(TASK TO CARRY OUT)
Please rewrite each of the records below, replacing "GUI agent" with "screen assistant" and leaving everything else unchanged.

(RECORDS PROVIDED)

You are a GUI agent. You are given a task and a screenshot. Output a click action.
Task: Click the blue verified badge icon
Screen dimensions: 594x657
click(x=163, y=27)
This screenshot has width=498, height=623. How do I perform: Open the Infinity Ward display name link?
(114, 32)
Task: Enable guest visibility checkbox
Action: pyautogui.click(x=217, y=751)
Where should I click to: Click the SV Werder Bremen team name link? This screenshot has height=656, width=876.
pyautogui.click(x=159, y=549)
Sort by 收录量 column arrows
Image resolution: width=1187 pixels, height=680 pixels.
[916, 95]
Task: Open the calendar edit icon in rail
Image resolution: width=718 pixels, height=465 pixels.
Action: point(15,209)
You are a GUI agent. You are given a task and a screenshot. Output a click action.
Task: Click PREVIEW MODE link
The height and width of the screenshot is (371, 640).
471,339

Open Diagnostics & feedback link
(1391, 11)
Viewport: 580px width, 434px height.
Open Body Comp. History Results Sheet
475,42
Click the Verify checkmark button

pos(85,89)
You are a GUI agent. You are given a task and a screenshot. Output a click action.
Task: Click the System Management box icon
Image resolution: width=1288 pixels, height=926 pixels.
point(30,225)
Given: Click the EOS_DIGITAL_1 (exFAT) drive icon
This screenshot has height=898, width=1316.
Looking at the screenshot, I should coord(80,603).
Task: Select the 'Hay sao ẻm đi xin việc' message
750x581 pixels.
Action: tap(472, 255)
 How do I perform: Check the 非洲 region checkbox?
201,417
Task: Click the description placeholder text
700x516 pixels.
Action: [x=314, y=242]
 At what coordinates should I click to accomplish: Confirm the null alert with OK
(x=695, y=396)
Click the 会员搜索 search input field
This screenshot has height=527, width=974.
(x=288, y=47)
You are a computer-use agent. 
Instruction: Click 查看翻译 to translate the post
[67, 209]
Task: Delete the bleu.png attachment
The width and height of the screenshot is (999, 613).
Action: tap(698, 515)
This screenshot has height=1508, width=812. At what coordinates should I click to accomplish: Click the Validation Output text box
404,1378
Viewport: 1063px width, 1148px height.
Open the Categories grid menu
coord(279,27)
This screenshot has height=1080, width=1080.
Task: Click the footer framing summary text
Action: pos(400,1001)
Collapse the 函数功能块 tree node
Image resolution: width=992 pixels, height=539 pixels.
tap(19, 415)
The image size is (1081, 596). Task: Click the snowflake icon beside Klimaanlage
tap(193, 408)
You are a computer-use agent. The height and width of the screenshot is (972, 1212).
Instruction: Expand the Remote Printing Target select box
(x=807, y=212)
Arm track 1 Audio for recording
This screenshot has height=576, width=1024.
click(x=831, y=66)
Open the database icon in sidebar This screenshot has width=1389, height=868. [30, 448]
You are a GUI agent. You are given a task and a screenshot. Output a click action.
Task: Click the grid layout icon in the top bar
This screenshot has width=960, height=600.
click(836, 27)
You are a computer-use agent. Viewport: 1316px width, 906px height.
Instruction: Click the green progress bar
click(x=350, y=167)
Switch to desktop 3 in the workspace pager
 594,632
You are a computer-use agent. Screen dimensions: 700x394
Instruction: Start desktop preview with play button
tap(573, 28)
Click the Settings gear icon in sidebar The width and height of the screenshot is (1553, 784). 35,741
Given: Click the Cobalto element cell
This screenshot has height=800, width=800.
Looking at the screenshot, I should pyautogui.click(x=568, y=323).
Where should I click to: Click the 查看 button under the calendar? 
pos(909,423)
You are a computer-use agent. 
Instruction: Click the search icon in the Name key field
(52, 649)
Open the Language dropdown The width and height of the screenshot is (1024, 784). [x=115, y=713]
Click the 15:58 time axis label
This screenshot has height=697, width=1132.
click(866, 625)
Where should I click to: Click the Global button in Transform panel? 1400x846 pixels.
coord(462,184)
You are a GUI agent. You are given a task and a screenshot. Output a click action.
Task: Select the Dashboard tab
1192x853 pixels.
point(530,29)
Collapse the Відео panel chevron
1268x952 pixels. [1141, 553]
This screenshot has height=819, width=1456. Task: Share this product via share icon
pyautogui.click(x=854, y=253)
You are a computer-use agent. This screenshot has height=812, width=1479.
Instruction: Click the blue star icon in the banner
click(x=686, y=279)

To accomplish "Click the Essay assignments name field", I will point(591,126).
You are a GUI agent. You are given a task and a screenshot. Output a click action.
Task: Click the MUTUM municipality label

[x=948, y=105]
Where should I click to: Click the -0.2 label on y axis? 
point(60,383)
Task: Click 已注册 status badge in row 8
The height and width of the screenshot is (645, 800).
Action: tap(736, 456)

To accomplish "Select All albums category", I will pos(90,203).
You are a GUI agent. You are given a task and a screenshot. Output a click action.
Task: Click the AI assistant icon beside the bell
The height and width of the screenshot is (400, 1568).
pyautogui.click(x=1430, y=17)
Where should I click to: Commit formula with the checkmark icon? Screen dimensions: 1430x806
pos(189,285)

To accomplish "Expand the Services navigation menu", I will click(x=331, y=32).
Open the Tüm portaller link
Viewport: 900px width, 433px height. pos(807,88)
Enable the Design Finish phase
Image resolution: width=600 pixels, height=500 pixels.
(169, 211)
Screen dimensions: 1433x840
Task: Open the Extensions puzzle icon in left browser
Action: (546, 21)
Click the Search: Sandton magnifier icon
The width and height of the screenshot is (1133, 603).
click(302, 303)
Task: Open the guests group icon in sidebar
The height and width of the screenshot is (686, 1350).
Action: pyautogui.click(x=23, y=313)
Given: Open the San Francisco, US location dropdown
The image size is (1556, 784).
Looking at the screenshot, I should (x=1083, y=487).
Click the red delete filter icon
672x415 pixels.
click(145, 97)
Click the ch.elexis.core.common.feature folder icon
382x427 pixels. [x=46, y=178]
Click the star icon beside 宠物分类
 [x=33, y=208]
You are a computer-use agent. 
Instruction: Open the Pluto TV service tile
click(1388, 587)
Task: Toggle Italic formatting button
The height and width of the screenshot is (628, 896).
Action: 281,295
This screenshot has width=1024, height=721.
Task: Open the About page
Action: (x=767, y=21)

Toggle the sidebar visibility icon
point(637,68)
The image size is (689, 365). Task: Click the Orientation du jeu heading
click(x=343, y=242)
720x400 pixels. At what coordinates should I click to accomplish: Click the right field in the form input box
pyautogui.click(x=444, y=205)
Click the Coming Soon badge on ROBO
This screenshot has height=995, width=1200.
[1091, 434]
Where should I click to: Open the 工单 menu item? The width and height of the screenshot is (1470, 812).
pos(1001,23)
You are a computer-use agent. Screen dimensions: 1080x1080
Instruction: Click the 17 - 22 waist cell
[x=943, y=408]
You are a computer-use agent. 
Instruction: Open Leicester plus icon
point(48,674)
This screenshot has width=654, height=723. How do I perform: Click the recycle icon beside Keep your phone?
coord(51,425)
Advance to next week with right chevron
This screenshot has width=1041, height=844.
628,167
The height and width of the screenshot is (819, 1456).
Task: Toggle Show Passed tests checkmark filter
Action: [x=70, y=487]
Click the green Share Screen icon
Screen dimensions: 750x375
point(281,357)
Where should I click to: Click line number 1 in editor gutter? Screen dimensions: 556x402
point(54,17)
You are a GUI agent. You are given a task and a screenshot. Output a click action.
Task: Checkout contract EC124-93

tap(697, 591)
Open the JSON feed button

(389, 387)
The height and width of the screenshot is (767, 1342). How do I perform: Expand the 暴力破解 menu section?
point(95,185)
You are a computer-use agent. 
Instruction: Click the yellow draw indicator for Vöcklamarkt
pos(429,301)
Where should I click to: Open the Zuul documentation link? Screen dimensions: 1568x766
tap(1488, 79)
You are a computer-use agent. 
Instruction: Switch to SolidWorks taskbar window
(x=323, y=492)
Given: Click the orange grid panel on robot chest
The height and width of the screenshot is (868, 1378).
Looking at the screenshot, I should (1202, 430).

(RESULT OF THIS TASK)
You are a screen assistant. You are given a task and a screenshot. Output a click action.
Task: Click the blue verified badge icon
Screen dimensions: 594x657
click(x=163, y=27)
This screenshot has width=498, height=623. How do I perform: Open the Infinity Ward display name link?
(114, 32)
Task: Enable guest visibility checkbox
Action: pyautogui.click(x=217, y=751)
Where should I click to: Click the SV Werder Bremen team name link? This screenshot has height=656, width=876.
pyautogui.click(x=159, y=549)
Sort by 收录量 column arrows
Image resolution: width=1187 pixels, height=680 pixels.
[916, 95]
Task: Open the calendar edit icon in rail
Image resolution: width=718 pixels, height=465 pixels.
Action: point(15,209)
You are a screen assistant. You are given a task and a screenshot. Output a click action.
Task: Click PREVIEW MODE link
The height and width of the screenshot is (371, 640).
471,339

Open Diagnostics & feedback link
(1391, 11)
Viewport: 580px width, 434px height.
Open Body Comp. History Results Sheet
475,42
Click the Verify checkmark button

pos(85,89)
You are a screen assistant. You are given a task and a screenshot. Output a click action.
Task: Click the System Management box icon
Image resolution: width=1288 pixels, height=926 pixels.
point(30,225)
Given: Click the EOS_DIGITAL_1 (exFAT) drive icon
This screenshot has height=898, width=1316.
Looking at the screenshot, I should coord(80,603).
Task: Select the 'Hay sao ẻm đi xin việc' message
750x581 pixels.
Action: tap(472, 255)
 How do I perform: Check the 非洲 region checkbox?
201,417
Task: Click the description placeholder text
700x516 pixels.
Action: [x=314, y=242]
 At what coordinates should I click to accomplish: Confirm the null alert with OK
(x=695, y=396)
Click the 会员搜索 search input field
This screenshot has height=527, width=974.
(x=288, y=47)
You are a computer-use agent. 
Instruction: Click 查看翻译 to translate the post
[67, 209]
Task: Delete the bleu.png attachment
The width and height of the screenshot is (999, 613).
Action: tap(698, 515)
This screenshot has height=1508, width=812. At what coordinates should I click to accomplish: Click the Validation Output text box
404,1378
Viewport: 1063px width, 1148px height.
Open the Categories grid menu
coord(279,27)
This screenshot has height=1080, width=1080.
Task: Click the footer framing summary text
Action: pos(400,1001)
Collapse the 函数功能块 tree node
Image resolution: width=992 pixels, height=539 pixels.
tap(19, 415)
The image size is (1081, 596). Task: Click the snowflake icon beside Klimaanlage
tap(193, 408)
You are a computer-use agent. The height and width of the screenshot is (972, 1212).
Instruction: Expand the Remote Printing Target select box
(x=807, y=212)
Arm track 1 Audio for recording
This screenshot has height=576, width=1024.
click(x=831, y=66)
Open the database icon in sidebar This screenshot has width=1389, height=868. [30, 448]
You are a screen assistant. You are given a task and a screenshot. Output a click action.
Task: Click the grid layout icon in the top bar
This screenshot has width=960, height=600.
click(836, 27)
You are a computer-use agent. Viewport: 1316px width, 906px height.
Instruction: Click the green progress bar
click(x=350, y=167)
Switch to desktop 3 in the workspace pager
 594,632
You are a computer-use agent. Screen dimensions: 700x394
Instruction: Start desktop preview with play button
tap(573, 28)
Click the Settings gear icon in sidebar The width and height of the screenshot is (1553, 784). 35,741
Given: Click the Cobalto element cell
This screenshot has height=800, width=800.
Looking at the screenshot, I should pyautogui.click(x=568, y=323).
Where should I click to: Click the 查看 button under the calendar? 
pos(909,423)
You are a computer-use agent. 
Instruction: Click the search icon in the Name key field
(52, 649)
Open the Language dropdown The width and height of the screenshot is (1024, 784). [x=115, y=713]
Click the 15:58 time axis label
This screenshot has height=697, width=1132.
click(866, 625)
Where should I click to: Click the Global button in Transform panel? 1400x846 pixels.
coord(462,184)
You are a screen assistant. You are given a task and a screenshot. Output a click action.
Task: Select the Dashboard tab
1192x853 pixels.
point(530,29)
Collapse the Відео panel chevron
1268x952 pixels. [1141, 553]
This screenshot has height=819, width=1456. Task: Share this product via share icon
pyautogui.click(x=854, y=253)
You are a computer-use agent. This screenshot has height=812, width=1479.
Instruction: Click the blue star icon in the banner
click(x=686, y=279)

To accomplish "Click the Essay assignments name field", I will point(591,126).
You are a screen assistant. You are given a task and a screenshot. Output a click action.
Task: Click the MUTUM municipality label

[x=948, y=105]
Where should I click to: Click the -0.2 label on y axis? 
point(60,383)
Task: Click 已注册 status badge in row 8
The height and width of the screenshot is (645, 800).
Action: tap(736, 456)

To accomplish "Select All albums category", I will pos(90,203).
You are a screen assistant. You are given a task and a screenshot. Output a click action.
Task: Click the AI assistant icon beside the bell
The height and width of the screenshot is (400, 1568).
pyautogui.click(x=1430, y=17)
Where should I click to: Commit formula with the checkmark icon? Screen dimensions: 1430x806
pos(189,285)

To accomplish "Expand the Services navigation menu", I will click(x=331, y=32).
Open the Tüm portaller link
Viewport: 900px width, 433px height. pos(807,88)
Enable the Design Finish phase
Image resolution: width=600 pixels, height=500 pixels.
(169, 211)
Screen dimensions: 1433x840
Task: Open the Extensions puzzle icon in left browser
Action: (546, 21)
Click the Search: Sandton magnifier icon
The width and height of the screenshot is (1133, 603).
click(302, 303)
Task: Open the guests group icon in sidebar
The height and width of the screenshot is (686, 1350).
Action: pyautogui.click(x=23, y=313)
Given: Open the San Francisco, US location dropdown
The image size is (1556, 784).
Looking at the screenshot, I should (x=1083, y=487).
Click the red delete filter icon
672x415 pixels.
click(145, 97)
Click the ch.elexis.core.common.feature folder icon
382x427 pixels. [x=46, y=178]
Click the star icon beside 宠物分类
 [x=33, y=208]
You are a computer-use agent. 
Instruction: Open the Pluto TV service tile
click(1388, 587)
Task: Toggle Italic formatting button
The height and width of the screenshot is (628, 896).
Action: 281,295
This screenshot has width=1024, height=721.
Task: Open the About page
Action: (x=767, y=21)

Toggle the sidebar visibility icon
point(637,68)
The image size is (689, 365). Task: Click the Orientation du jeu heading
click(x=343, y=242)
720x400 pixels. At what coordinates should I click to accomplish: Click the right field in the form input box
pyautogui.click(x=444, y=205)
Click the Coming Soon badge on ROBO
This screenshot has height=995, width=1200.
[1091, 434]
Where should I click to: Open the 工单 menu item? The width and height of the screenshot is (1470, 812).
pos(1001,23)
You are a computer-use agent. Screen dimensions: 1080x1080
Instruction: Click the 17 - 22 waist cell
[x=943, y=408]
You are a computer-use agent. 
Instruction: Open Leicester plus icon
point(48,674)
This screenshot has width=654, height=723. How do I perform: Click the recycle icon beside Keep your phone?
coord(51,425)
Advance to next week with right chevron
This screenshot has width=1041, height=844.
628,167
The height and width of the screenshot is (819, 1456).
Task: Toggle Show Passed tests checkmark filter
Action: [x=70, y=487]
Click the green Share Screen icon
Screen dimensions: 750x375
point(281,357)
Where should I click to: Click line number 1 in editor gutter? Screen dimensions: 556x402
point(54,17)
You are a screen assistant. You are given a task and a screenshot. Output a click action.
Task: Checkout contract EC124-93

tap(697, 591)
Open the JSON feed button

(389, 387)
The height and width of the screenshot is (767, 1342). How do I perform: Expand the 暴力破解 menu section?
point(95,185)
You are a computer-use agent. 
Instruction: Click the yellow draw indicator for Vöcklamarkt
pos(429,301)
Where should I click to: Open the Zuul documentation link? Screen dimensions: 1568x766
tap(1488, 79)
You are a computer-use agent. 
Instruction: Switch to SolidWorks taskbar window
(x=323, y=492)
Given: Click the orange grid panel on robot chest
The height and width of the screenshot is (868, 1378).
Looking at the screenshot, I should (1202, 430).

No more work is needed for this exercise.